Today, IaaS (Infrastructure-as-a-Service) cloud storage providers such as Amazon or Google typically bill on two factors, the amount of data being stored and the amount of data that is transferred to and from the cloud, or I/O.
While charging based on the amount of data stored is a reasonable metric, Wachs contended, the amount charged for I/O is flawed, given the work expended to read that data from disk or write that data to disk. The cost of handling those bits on disk may vary widely from one instance to another, Wachs pointed out.
"As a result, tenant bills for storage access may bear little to no relationship to the actual costs," the paper said.
Wachs mentioned a number of factors that can lead to this variance, the most prominent being the difference between random and sequential access on the disk.
In sequential access, data is written to or read from one portion of the disk in a continual stream of bits. In random access, the disk head must jump around to different parts of the disk to read or write data.

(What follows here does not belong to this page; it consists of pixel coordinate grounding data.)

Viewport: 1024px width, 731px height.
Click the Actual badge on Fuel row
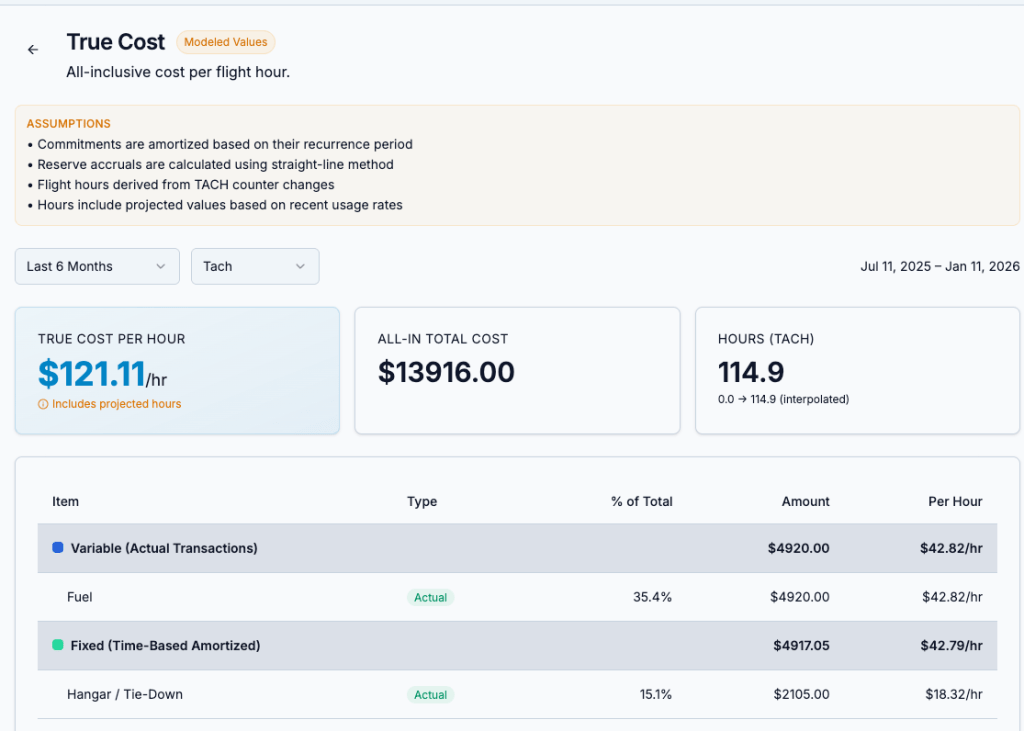(x=430, y=597)
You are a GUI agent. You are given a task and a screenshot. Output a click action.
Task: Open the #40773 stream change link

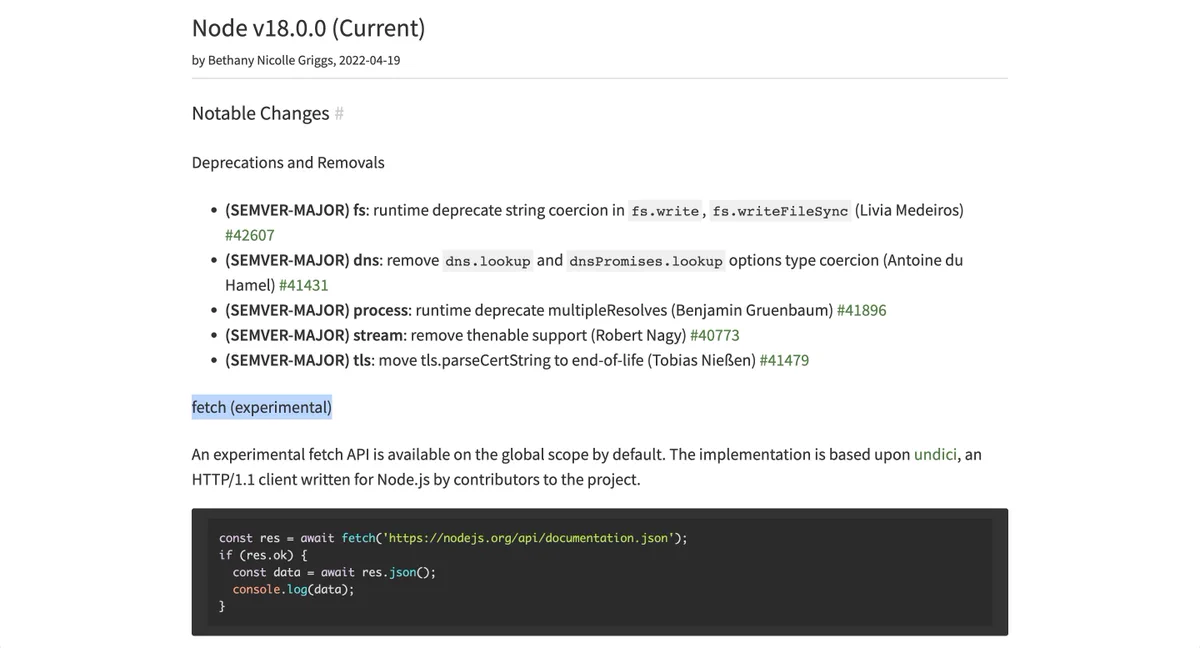pos(715,334)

The difference between these two types of workloads can be immense, Wachs said.
For instance, sequential access can achieve a throughput on an average disk of up to 63.5MB/s (megabits per second), whereas random access can only be executed at 1.5MB/s.

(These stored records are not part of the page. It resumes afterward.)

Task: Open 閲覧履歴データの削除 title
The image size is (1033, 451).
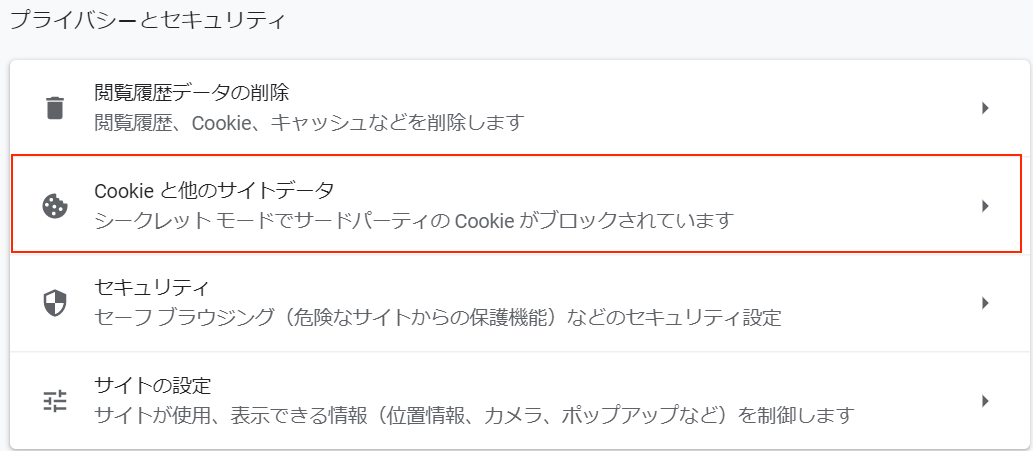Action: (192, 93)
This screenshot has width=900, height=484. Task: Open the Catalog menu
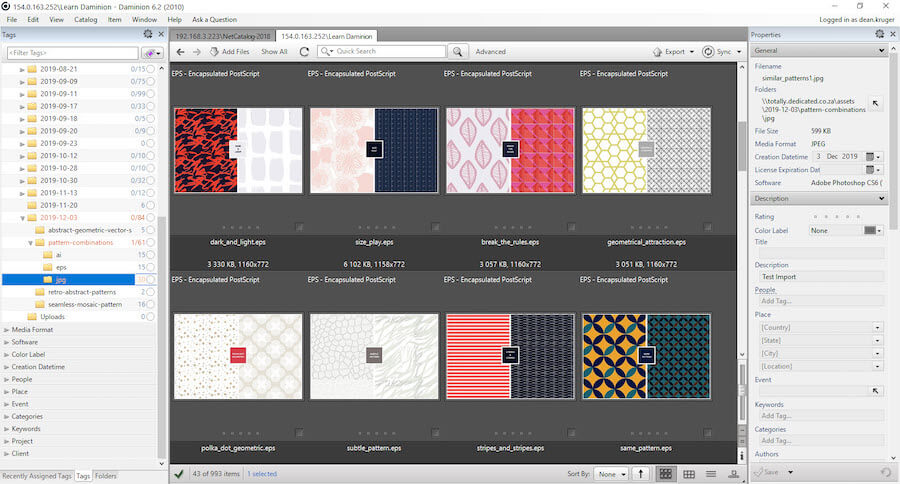coord(86,19)
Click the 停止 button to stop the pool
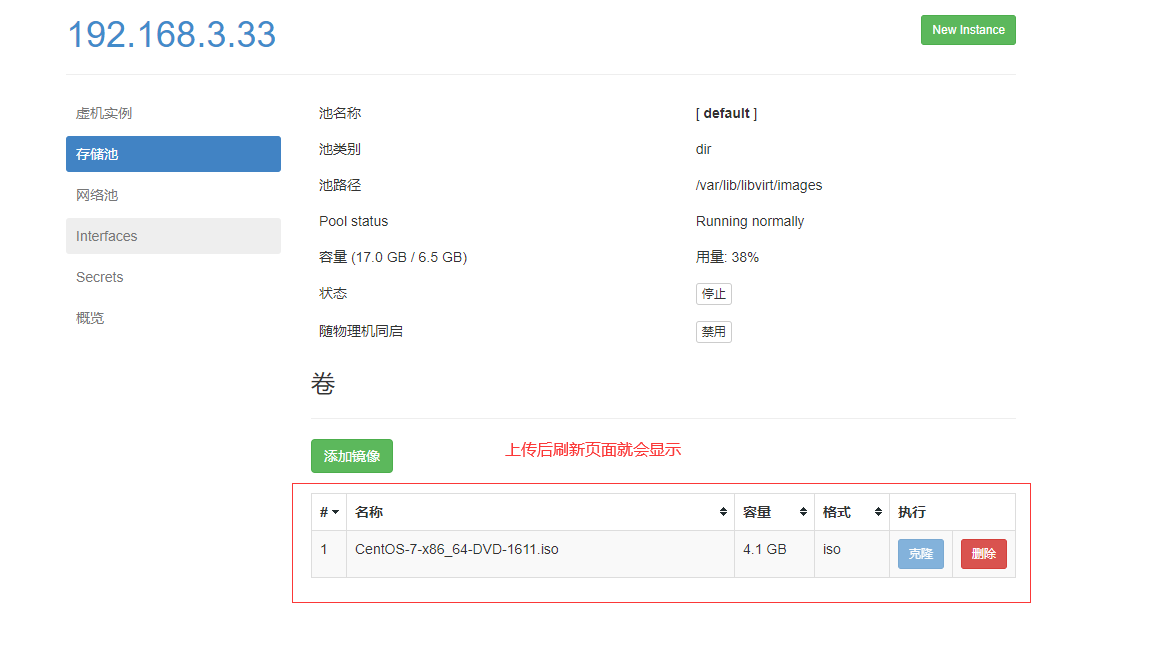 (713, 294)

In practical terms, this disparity means that one customer executing lots of random reads and writes is using a lot more of the system's resources than another customer who may be accessing the same amount of data through sequential accesses, even though both customers are charged the same amount.
In the long run, this practice would provide no incentive for customers to establish more efficient data transfer practices, and fiscally penalize those customers who do have such practices in place. It could also erode the profit margins of storage providers, who may not have accounted for these inefficiencies in their original plans.
Other factors may heighten this disparity between workloads even further, Wachs said. For instance, disk caching may eliminate the need to access the disk at all. In cases where caching is used, the customer may actually be severely overcharged. Also, excessive metadata lookups to find the appropriate data location may consume an inordinate amount of resources.
"This is an unsustainable approach because either the client or the provider will be unhappy," Wachs said. "The clients with the easy requests will pay too much and the clients with the difficult requests will pay too little."
Wachs suggested an alternative billing mechanism, one based on disk time, or the amount of time it actually takes the disk to read or write the material.
"When we charge for disk time, and chose a rate for disk time that matches the cost for the provider, the costs are being recovered fairly," Wachs said.
Attendees brought up various issues with this approach. One noted that clients may be willing to pay a bit more overall to get a more predictable and easily understandable bill, mentioning as an example how the cellular phone industry charges on a simple flat rate and per-minute basis rather than how much the actual cell phone towers are used by each customer.
Wachs countered that the disparity between the costs of running a cloud service and what is being charged can be a significant difference, and not just a subtle averaging of the costs.
Cell phone customers probably "aren't losing sleep over whether they are paying $40 a month instead of $30 a month," he said. Businesses that are paying $40 million a month rather than $30 million a month, on the other hand, may want "the accounting and pricing to be a lot closer to the actual cost," he said.
Andrew Warfield, the session chairman for the economics track that Wachs' talk was part of, noted that the presentation was one aspect of a larger challenge now being faced by cloud providers, namely the task of examining current operational practices in a deeper, more complex way in order to offer simpler, less expensive services to their customers.
Existing cloud storage metrics "are appealing from a customer-facing standpoint as the right way to market the whole system," Wachs said. "But you need to have something in the long term that will actually match the cost for the provider," he said.